(INSTRUCTION)
Copy every line of the records below verbatim, without any changes.

#####

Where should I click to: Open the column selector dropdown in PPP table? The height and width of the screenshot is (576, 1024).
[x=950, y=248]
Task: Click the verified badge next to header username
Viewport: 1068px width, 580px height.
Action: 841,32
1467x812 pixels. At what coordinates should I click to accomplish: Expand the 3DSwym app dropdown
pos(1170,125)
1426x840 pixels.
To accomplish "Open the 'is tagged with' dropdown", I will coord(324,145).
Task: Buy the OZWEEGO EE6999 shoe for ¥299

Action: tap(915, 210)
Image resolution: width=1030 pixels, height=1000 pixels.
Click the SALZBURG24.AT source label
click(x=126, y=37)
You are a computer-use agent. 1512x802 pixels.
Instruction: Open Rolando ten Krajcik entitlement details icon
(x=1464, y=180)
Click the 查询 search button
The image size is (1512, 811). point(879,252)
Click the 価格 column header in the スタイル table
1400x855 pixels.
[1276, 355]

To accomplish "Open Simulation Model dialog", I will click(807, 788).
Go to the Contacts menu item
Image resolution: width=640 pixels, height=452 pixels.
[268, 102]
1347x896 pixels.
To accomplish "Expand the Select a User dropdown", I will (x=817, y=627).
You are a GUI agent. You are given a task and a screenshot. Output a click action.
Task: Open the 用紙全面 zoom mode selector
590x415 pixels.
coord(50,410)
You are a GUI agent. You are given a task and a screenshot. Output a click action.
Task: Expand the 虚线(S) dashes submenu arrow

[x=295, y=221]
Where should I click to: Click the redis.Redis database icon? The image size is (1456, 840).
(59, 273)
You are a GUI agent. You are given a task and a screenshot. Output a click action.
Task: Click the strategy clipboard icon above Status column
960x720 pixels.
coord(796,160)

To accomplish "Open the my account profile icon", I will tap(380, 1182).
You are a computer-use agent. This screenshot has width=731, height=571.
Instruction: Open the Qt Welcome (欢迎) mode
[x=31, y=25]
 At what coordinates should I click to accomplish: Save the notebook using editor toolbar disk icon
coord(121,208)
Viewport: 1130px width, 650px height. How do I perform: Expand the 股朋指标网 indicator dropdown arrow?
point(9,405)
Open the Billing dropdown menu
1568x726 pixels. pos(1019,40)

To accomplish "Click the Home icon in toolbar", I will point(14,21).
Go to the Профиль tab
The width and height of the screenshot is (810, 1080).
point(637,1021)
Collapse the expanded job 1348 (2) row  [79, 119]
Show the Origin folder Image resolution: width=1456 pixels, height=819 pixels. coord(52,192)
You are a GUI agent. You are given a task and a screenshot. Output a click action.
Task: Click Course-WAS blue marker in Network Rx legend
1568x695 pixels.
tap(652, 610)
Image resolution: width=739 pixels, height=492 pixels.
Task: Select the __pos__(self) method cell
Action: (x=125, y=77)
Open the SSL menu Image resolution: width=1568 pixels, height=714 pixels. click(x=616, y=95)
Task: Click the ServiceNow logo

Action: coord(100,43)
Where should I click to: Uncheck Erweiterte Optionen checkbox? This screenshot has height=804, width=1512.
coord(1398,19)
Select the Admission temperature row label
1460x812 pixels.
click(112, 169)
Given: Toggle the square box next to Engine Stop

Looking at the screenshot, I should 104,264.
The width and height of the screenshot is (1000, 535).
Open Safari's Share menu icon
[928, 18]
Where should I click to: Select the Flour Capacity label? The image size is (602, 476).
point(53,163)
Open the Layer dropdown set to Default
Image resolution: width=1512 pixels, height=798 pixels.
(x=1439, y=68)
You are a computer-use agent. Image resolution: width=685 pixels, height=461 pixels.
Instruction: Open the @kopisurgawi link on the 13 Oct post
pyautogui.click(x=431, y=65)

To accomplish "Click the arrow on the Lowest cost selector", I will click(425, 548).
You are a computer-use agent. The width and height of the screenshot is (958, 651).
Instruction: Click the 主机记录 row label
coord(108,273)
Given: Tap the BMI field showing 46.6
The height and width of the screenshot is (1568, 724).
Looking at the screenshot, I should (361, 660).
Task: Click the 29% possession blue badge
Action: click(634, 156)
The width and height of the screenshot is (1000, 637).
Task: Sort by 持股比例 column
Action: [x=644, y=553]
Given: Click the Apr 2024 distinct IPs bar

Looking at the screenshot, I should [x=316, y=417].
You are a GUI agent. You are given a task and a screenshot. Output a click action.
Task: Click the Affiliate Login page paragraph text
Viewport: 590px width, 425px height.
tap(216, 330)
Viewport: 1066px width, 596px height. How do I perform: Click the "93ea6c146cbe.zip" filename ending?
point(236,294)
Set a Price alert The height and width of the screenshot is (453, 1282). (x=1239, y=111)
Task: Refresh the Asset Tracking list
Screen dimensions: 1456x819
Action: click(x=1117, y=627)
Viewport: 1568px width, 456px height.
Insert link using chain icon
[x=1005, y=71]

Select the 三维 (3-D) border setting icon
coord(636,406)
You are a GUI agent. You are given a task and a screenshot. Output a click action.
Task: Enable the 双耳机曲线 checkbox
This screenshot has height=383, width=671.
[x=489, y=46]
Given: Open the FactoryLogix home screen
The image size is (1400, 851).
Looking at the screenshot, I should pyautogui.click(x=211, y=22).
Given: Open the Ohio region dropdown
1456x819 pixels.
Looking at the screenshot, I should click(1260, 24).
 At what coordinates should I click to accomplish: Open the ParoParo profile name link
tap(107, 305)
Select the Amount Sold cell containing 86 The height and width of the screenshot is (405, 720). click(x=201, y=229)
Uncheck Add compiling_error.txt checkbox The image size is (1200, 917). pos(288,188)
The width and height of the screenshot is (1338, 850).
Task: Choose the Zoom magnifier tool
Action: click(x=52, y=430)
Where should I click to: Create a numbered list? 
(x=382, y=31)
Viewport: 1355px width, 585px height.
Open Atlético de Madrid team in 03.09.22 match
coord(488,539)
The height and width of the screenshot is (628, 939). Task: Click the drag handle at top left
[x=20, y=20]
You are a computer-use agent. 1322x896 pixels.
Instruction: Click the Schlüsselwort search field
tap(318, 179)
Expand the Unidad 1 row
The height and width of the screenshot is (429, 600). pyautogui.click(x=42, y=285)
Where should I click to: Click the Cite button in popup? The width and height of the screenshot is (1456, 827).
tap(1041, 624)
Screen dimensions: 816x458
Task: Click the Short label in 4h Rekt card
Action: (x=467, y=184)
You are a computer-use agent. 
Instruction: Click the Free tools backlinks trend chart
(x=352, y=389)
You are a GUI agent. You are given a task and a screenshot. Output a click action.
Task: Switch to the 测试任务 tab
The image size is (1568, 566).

#####

(RESULT OF THE EXERCISE)
Where should I click to: Open the column selector dropdown in PPP table? The height and width of the screenshot is (576, 1024).
[x=950, y=248]
Task: Click the verified badge next to header username
Viewport: 1068px width, 580px height.
Action: 841,32
1467x812 pixels. At what coordinates should I click to accomplish: Expand the 3DSwym app dropdown
pos(1170,125)
1426x840 pixels.
To accomplish "Open the 'is tagged with' dropdown", I will coord(324,145).
Task: Buy the OZWEEGO EE6999 shoe for ¥299

Action: tap(915, 210)
Image resolution: width=1030 pixels, height=1000 pixels.
Click the SALZBURG24.AT source label
click(x=126, y=37)
You are a computer-use agent. 1512x802 pixels.
Instruction: Open Rolando ten Krajcik entitlement details icon
(x=1464, y=180)
Click the 查询 search button
The image size is (1512, 811). point(879,252)
Click the 価格 column header in the スタイル table
1400x855 pixels.
[1276, 355]

To accomplish "Open Simulation Model dialog", I will click(807, 788).
Go to the Contacts menu item
Image resolution: width=640 pixels, height=452 pixels.
[268, 102]
1347x896 pixels.
To accomplish "Expand the Select a User dropdown", I will (x=817, y=627).
You are a GUI agent. You are given a task and a screenshot. Output a click action.
Task: Open the 用紙全面 zoom mode selector
590x415 pixels.
coord(50,410)
You are a GUI agent. You are given a task and a screenshot. Output a click action.
Task: Expand the 虚线(S) dashes submenu arrow

[x=295, y=221]
Where should I click to: Click the redis.Redis database icon? The image size is (1456, 840).
(59, 273)
You are a GUI agent. You are given a task and a screenshot. Output a click action.
Task: Click the strategy clipboard icon above Status column
960x720 pixels.
coord(796,160)

To accomplish "Open the my account profile icon", I will tap(380, 1182).
You are a computer-use agent. This screenshot has width=731, height=571.
Instruction: Open the Qt Welcome (欢迎) mode
[x=31, y=25]
 At what coordinates should I click to accomplish: Save the notebook using editor toolbar disk icon
coord(121,208)
Viewport: 1130px width, 650px height. How do I perform: Expand the 股朋指标网 indicator dropdown arrow?
point(9,405)
Open the Billing dropdown menu
1568x726 pixels. pos(1019,40)

To accomplish "Click the Home icon in toolbar", I will point(14,21).
Go to the Профиль tab
The width and height of the screenshot is (810, 1080).
point(637,1021)
Collapse the expanded job 1348 (2) row  [79, 119]
Show the Origin folder Image resolution: width=1456 pixels, height=819 pixels. coord(52,192)
You are a GUI agent. You are given a task and a screenshot. Output a click action.
Task: Click Course-WAS blue marker in Network Rx legend
1568x695 pixels.
tap(652, 610)
Image resolution: width=739 pixels, height=492 pixels.
Task: Select the __pos__(self) method cell
Action: (x=125, y=77)
Open the SSL menu Image resolution: width=1568 pixels, height=714 pixels. click(x=616, y=95)
Task: Click the ServiceNow logo

Action: coord(100,43)
Where should I click to: Uncheck Erweiterte Optionen checkbox? This screenshot has height=804, width=1512.
coord(1398,19)
Select the Admission temperature row label
1460x812 pixels.
click(112, 169)
Given: Toggle the square box next to Engine Stop

Looking at the screenshot, I should 104,264.
The width and height of the screenshot is (1000, 535).
Open Safari's Share menu icon
[928, 18]
Where should I click to: Select the Flour Capacity label? The image size is (602, 476).
point(53,163)
Open the Layer dropdown set to Default
Image resolution: width=1512 pixels, height=798 pixels.
(x=1439, y=68)
You are a computer-use agent. Image resolution: width=685 pixels, height=461 pixels.
Instruction: Open the @kopisurgawi link on the 13 Oct post
pyautogui.click(x=431, y=65)

To accomplish "Click the arrow on the Lowest cost selector", I will click(425, 548).
You are a computer-use agent. The width and height of the screenshot is (958, 651).
Instruction: Click the 主机记录 row label
coord(108,273)
Given: Tap the BMI field showing 46.6
The height and width of the screenshot is (1568, 724).
Looking at the screenshot, I should (361, 660).
Task: Click the 29% possession blue badge
Action: click(634, 156)
The width and height of the screenshot is (1000, 637).
Task: Sort by 持股比例 column
Action: [x=644, y=553]
Given: Click the Apr 2024 distinct IPs bar

Looking at the screenshot, I should [x=316, y=417].
You are a GUI agent. You are given a task and a screenshot. Output a click action.
Task: Click the Affiliate Login page paragraph text
Viewport: 590px width, 425px height.
tap(216, 330)
Viewport: 1066px width, 596px height. How do I perform: Click the "93ea6c146cbe.zip" filename ending?
point(236,294)
Set a Price alert The height and width of the screenshot is (453, 1282). (x=1239, y=111)
Task: Refresh the Asset Tracking list
Screen dimensions: 1456x819
Action: click(x=1117, y=627)
Viewport: 1568px width, 456px height.
Insert link using chain icon
[x=1005, y=71]

Select the 三维 (3-D) border setting icon
coord(636,406)
You are a GUI agent. You are given a task and a screenshot. Output a click action.
Task: Enable the 双耳机曲线 checkbox
This screenshot has height=383, width=671.
[x=489, y=46]
Given: Open the FactoryLogix home screen
The image size is (1400, 851).
Looking at the screenshot, I should pyautogui.click(x=211, y=22).
Given: Open the Ohio region dropdown
1456x819 pixels.
Looking at the screenshot, I should click(1260, 24).
 At what coordinates should I click to accomplish: Open the ParoParo profile name link
tap(107, 305)
Select the Amount Sold cell containing 86 The height and width of the screenshot is (405, 720). click(x=201, y=229)
Uncheck Add compiling_error.txt checkbox The image size is (1200, 917). pos(288,188)
The width and height of the screenshot is (1338, 850).
Task: Choose the Zoom magnifier tool
Action: click(x=52, y=430)
Where should I click to: Create a numbered list? 
(x=382, y=31)
Viewport: 1355px width, 585px height.
Open Atlético de Madrid team in 03.09.22 match
coord(488,539)
The height and width of the screenshot is (628, 939). Task: Click the drag handle at top left
[x=20, y=20]
You are a computer-use agent. 1322x896 pixels.
Instruction: Click the Schlüsselwort search field
tap(318, 179)
Expand the Unidad 1 row
The height and width of the screenshot is (429, 600). pyautogui.click(x=42, y=285)
Where should I click to: Click the Cite button in popup? The width and height of the screenshot is (1456, 827).
tap(1041, 624)
Screen dimensions: 816x458
Task: Click the Short label in 4h Rekt card
Action: (x=467, y=184)
You are a computer-use agent. 
Instruction: Click the Free tools backlinks trend chart
(x=352, y=389)
You are a GUI agent. You are given a task and a screenshot. Output a click action.
Task: Switch to the 测试任务 tab
The image size is (1568, 566).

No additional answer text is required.